┌──
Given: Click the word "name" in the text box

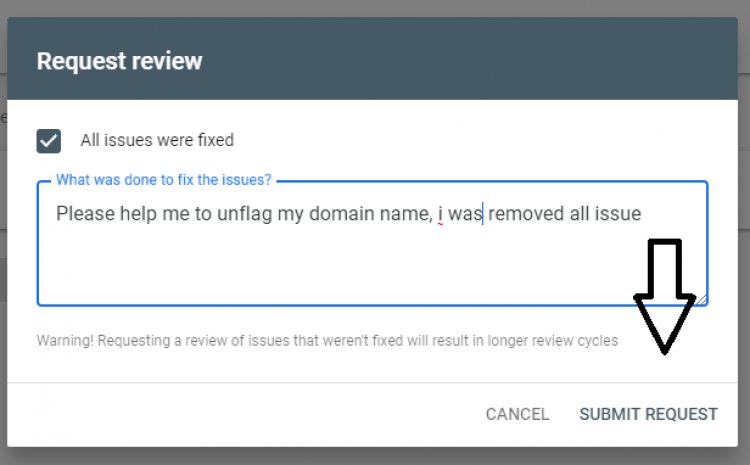Looking at the screenshot, I should tap(406, 213).
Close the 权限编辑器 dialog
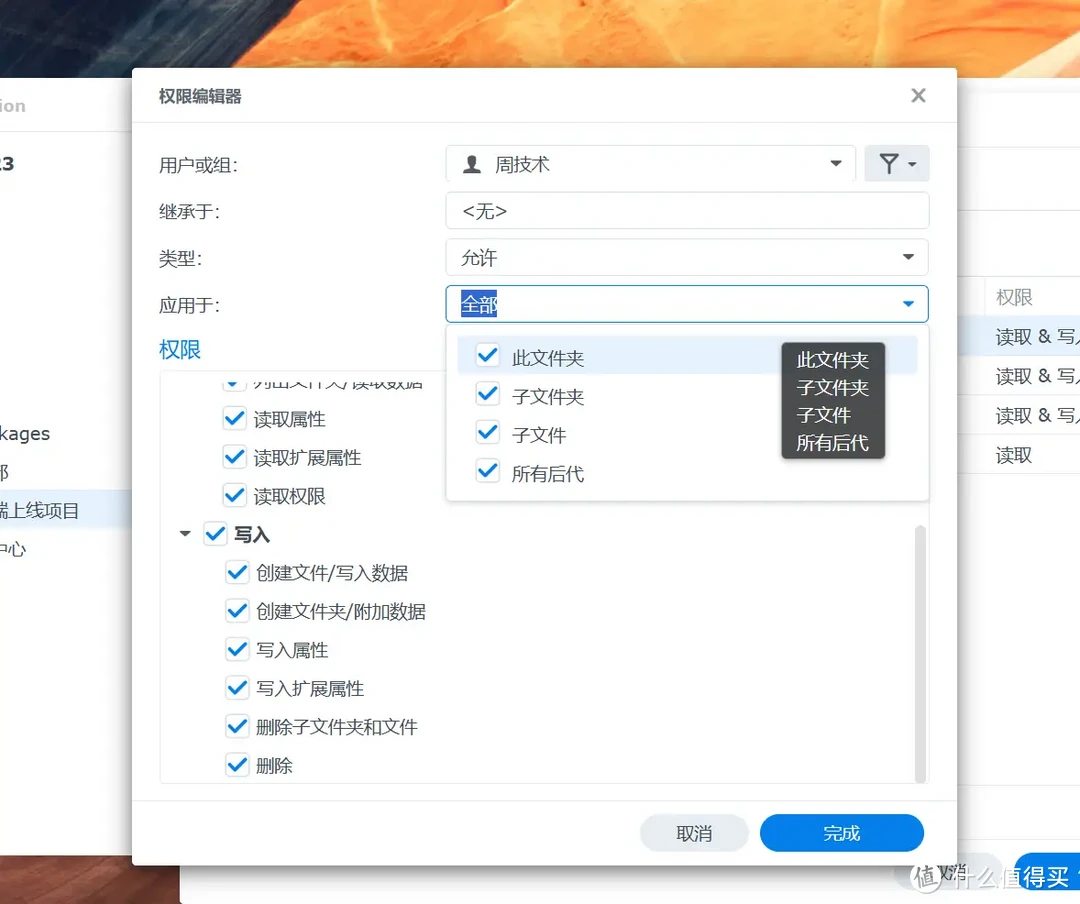This screenshot has height=904, width=1080. tap(918, 95)
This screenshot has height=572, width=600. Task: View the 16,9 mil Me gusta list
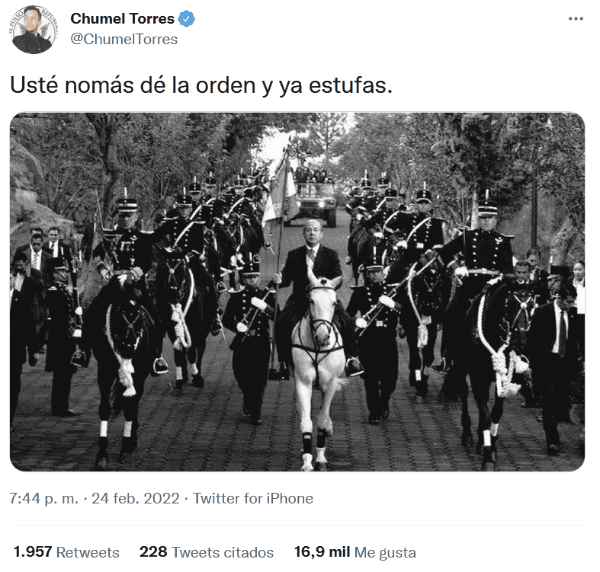[355, 552]
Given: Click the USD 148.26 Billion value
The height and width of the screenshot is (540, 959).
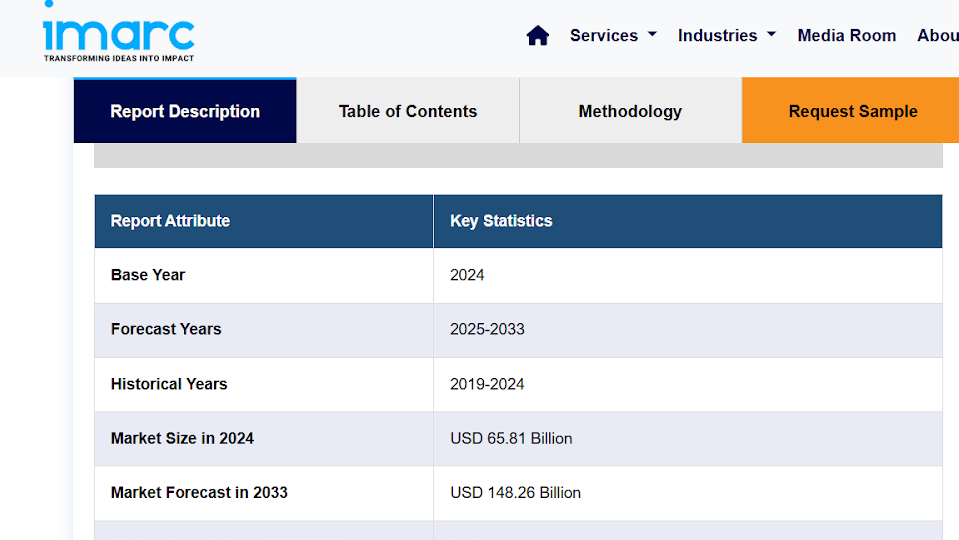Looking at the screenshot, I should (x=515, y=492).
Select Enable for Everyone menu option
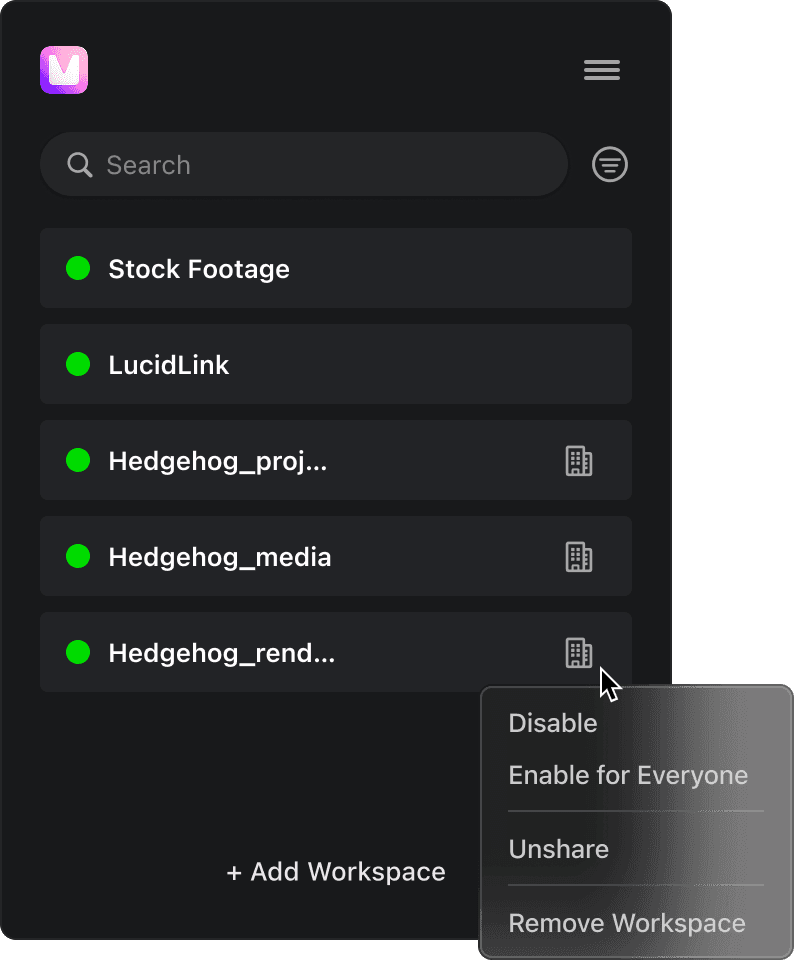794x960 pixels. tap(628, 775)
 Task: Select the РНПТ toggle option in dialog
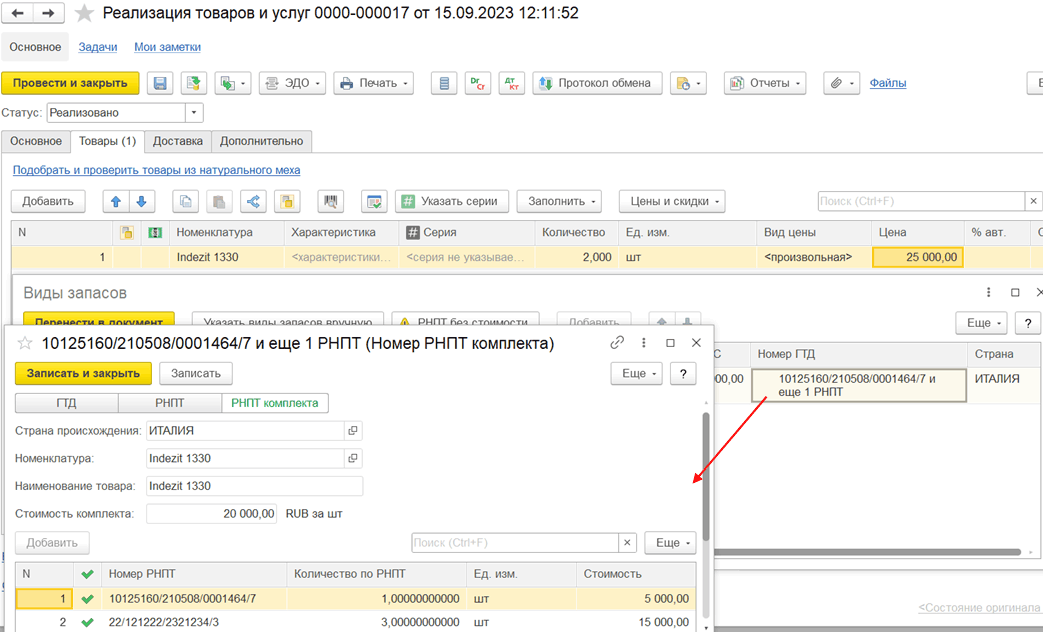pyautogui.click(x=169, y=403)
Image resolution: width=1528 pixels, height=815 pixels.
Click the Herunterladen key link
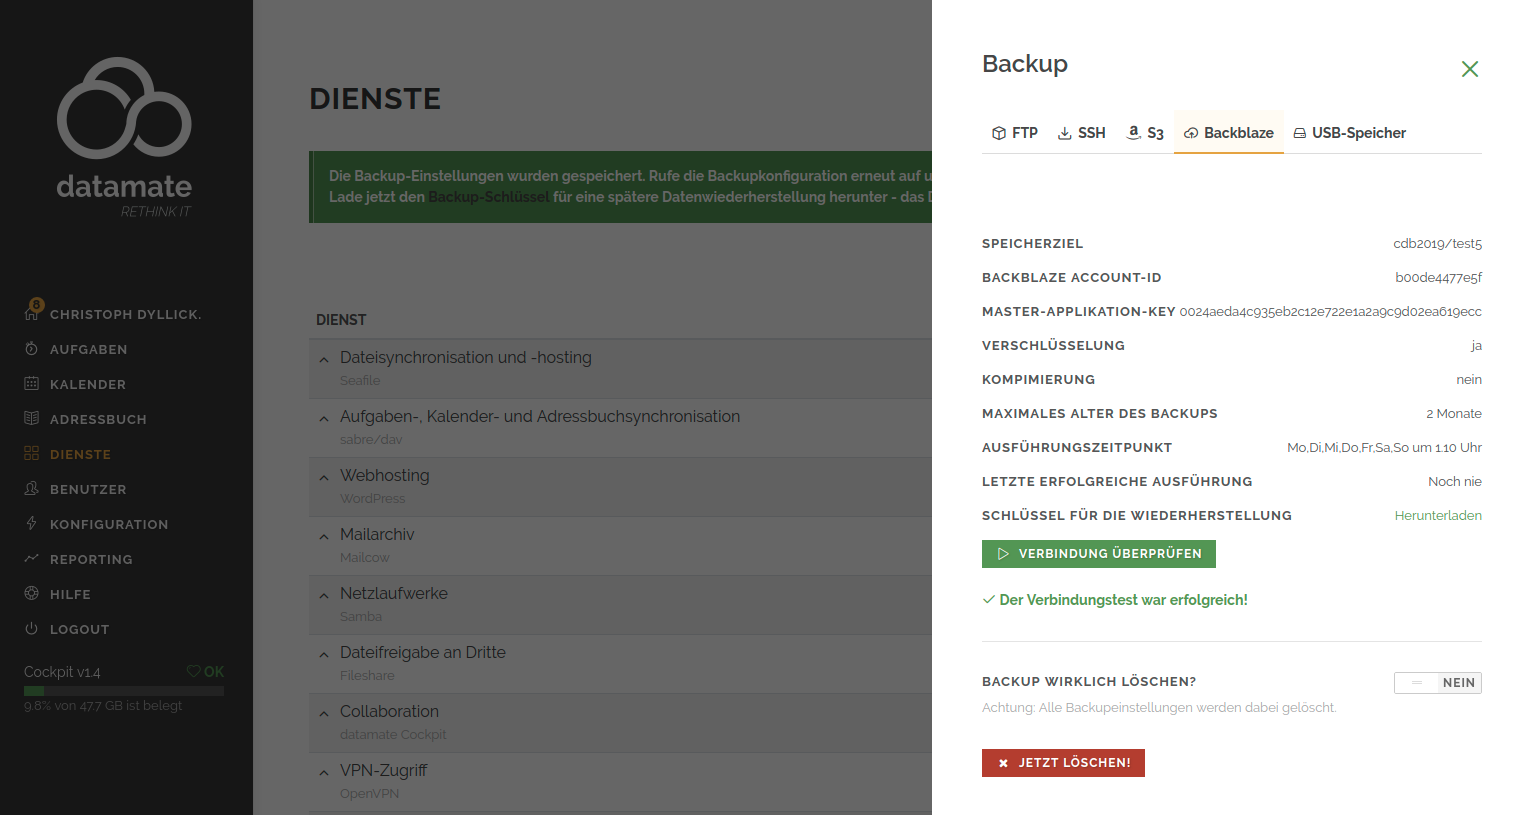tap(1437, 516)
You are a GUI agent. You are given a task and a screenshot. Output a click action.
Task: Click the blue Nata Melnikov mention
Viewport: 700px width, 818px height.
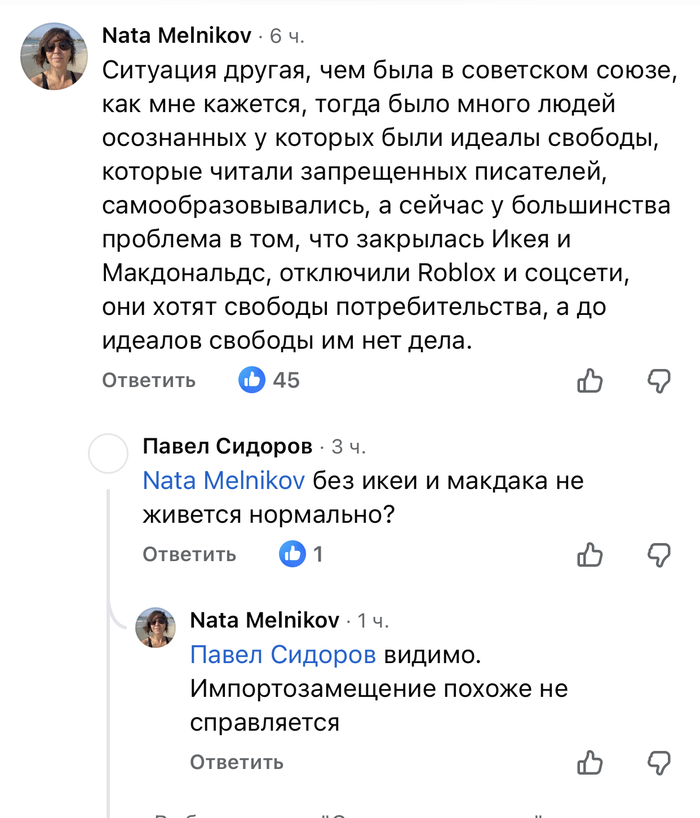pyautogui.click(x=224, y=481)
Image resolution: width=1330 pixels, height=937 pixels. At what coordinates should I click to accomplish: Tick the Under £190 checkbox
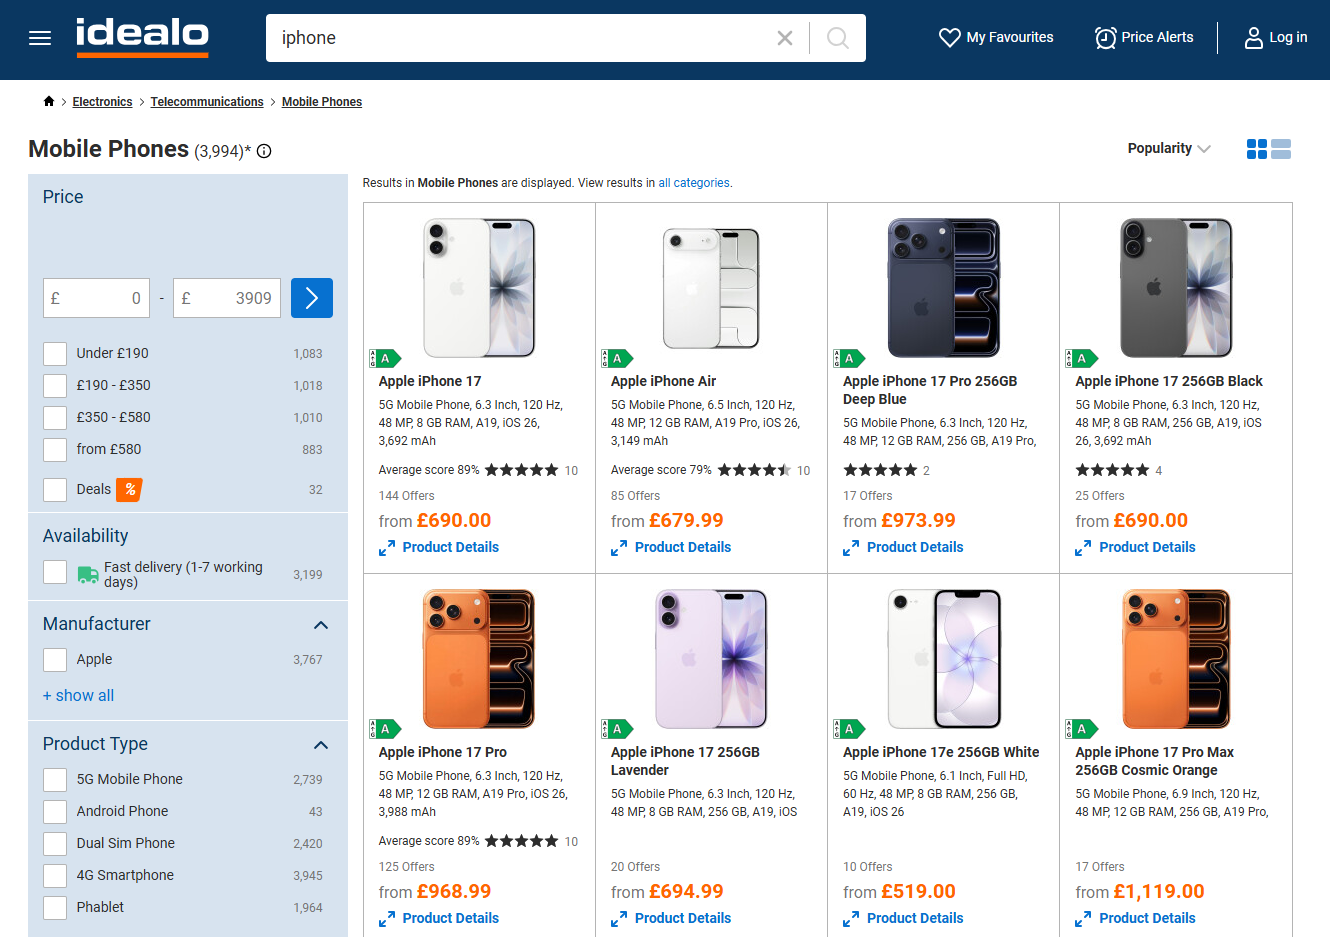click(x=55, y=354)
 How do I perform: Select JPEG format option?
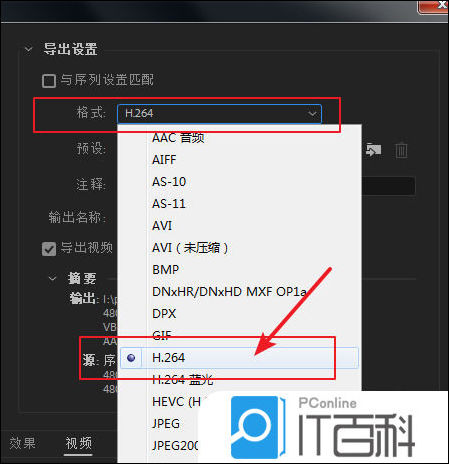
└──
Task objective: Each entry should be repeated exactly as it appears; the pictures stay out.

Finished exercise:
Given: Click the word "name" in the text box

Looking at the screenshot, I should tap(406, 213).
Close the 权限编辑器 dialog
This screenshot has height=904, width=1080. tap(918, 95)
This screenshot has height=572, width=600. Task: View the 16,9 mil Me gusta list
[355, 552]
Given: Click the USD 148.26 Billion value
The height and width of the screenshot is (540, 959).
Looking at the screenshot, I should (x=515, y=492).
Select Enable for Everyone menu option
794x960 pixels. tap(628, 775)
 Task: Select the РНПТ toggle option in dialog
pyautogui.click(x=169, y=403)
Image resolution: width=1528 pixels, height=815 pixels.
Click the Herunterladen key link
tap(1437, 516)
You are a GUI agent. You are given a task and a screenshot. Output a click action.
Task: Click the blue Nata Melnikov mention
Viewport: 700px width, 818px height.
pyautogui.click(x=224, y=481)
Image resolution: width=1330 pixels, height=937 pixels. At what coordinates should I click to accomplish: Tick the Under £190 checkbox
click(x=55, y=354)
 How do I perform: Select JPEG format option?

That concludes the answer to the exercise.